2. get_url() calls session.apresolver().resolve("dealer") and
session.login5().auth_token(), both of which need the session's
TCP connection. When that connection is dead ("Connection to server
closed"), these calls hang forever with no timeout.
Before fix — log evidence of hangs requiring manual restart
-----------------------------------------------------------
Feb 17 01:12 — "Websocket peer does not respond."
[63.5 hour gap — process completely unresponsive]
Feb 19 16:44 — Manual restart: "librespot 0.8.0 ..."
Feb 23 08:41 — "Websocket peer does not respond."
[32.2 hour gap — process completely unresponsive]
Feb 24 16:51 — Manual restart: "librespot 0.8.0 ..."
Dec 15 20:53-21:07 — Rapid reconnect storm: 12 "peer does not
respond" in 50 minutes, with "starting dealer failed: Websocket
couldn't be started because: Handshake not finished" errors.
Feb 22 — Session TCP died at 05:55, spirc didn't notice for 7+
hours (no dealer reconnect signal), finally shut down at 22:11.
Fix
---
Add a watch::Sender<u64> generation counter shared between the dealer
and its consumers.

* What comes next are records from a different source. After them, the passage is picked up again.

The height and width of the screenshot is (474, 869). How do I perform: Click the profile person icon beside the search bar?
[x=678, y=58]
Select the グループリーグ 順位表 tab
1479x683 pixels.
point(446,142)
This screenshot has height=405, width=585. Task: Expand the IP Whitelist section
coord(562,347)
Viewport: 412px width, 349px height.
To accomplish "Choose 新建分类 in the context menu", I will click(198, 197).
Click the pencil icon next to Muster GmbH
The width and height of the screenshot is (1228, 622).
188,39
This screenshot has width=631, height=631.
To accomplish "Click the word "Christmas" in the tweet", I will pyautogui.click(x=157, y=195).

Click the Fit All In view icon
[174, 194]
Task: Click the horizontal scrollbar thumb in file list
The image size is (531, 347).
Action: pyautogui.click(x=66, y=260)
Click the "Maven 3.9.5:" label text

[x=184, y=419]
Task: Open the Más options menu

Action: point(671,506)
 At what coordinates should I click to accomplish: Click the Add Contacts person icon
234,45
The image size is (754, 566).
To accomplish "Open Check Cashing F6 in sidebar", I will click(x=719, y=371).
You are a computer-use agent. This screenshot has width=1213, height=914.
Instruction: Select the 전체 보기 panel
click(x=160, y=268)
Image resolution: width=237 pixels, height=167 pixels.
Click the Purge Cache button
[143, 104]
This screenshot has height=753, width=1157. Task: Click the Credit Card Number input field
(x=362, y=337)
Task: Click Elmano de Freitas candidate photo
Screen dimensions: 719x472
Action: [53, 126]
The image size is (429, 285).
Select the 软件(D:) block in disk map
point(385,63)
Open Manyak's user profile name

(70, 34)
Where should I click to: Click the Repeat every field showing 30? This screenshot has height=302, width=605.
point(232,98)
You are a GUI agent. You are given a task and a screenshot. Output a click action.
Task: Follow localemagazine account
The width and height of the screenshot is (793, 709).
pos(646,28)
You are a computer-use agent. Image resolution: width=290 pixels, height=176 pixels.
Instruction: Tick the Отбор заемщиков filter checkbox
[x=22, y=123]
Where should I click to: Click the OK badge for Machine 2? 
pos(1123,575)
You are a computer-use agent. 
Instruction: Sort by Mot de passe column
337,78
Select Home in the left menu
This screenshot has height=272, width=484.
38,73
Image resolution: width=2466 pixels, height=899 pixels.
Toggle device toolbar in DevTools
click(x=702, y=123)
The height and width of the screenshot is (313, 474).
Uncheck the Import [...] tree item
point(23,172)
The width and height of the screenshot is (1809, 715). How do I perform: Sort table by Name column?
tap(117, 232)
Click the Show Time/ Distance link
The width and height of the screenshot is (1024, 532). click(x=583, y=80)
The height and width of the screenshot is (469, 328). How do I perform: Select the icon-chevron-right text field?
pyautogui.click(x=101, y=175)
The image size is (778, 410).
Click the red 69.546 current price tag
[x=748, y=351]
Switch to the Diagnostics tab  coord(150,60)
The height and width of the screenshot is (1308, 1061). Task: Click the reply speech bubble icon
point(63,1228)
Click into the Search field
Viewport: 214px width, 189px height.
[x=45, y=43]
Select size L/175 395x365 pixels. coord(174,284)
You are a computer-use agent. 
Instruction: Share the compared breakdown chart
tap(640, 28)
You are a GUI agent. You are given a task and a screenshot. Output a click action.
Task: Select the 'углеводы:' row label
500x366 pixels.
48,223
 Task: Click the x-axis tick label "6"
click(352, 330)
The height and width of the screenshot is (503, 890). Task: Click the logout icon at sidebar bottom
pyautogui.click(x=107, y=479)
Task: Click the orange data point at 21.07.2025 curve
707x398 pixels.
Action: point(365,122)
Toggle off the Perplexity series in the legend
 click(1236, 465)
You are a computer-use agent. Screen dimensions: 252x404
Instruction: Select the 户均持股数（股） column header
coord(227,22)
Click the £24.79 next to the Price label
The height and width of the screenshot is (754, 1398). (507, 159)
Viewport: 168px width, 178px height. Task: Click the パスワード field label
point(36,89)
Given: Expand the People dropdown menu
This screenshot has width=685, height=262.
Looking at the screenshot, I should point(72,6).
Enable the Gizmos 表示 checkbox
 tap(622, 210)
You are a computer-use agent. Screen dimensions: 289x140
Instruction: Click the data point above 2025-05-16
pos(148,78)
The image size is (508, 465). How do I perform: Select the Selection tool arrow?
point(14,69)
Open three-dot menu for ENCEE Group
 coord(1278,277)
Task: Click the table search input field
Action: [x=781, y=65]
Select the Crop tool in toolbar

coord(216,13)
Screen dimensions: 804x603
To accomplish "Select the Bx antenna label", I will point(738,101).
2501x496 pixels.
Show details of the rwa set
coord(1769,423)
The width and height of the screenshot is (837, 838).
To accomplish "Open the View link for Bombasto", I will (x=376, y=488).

The dealer increments it when:
- It successfully reconnects after a connection loss
- get_url() times out (30s RECONNECT_URL_TIMEOUT)
- get_url() returns an error
Spirc subscribes to a watch::Receiver before dealer.start() to avoid
a lost-wakeup race (watch retains state, unlike Notify which loses
notifications if no one is awaiting). In its select! loop, spirc
watches for changes and breaks out, triggering the existing "Spirc
shut down unexpectedly" -> auto-reconnect path in main.rs.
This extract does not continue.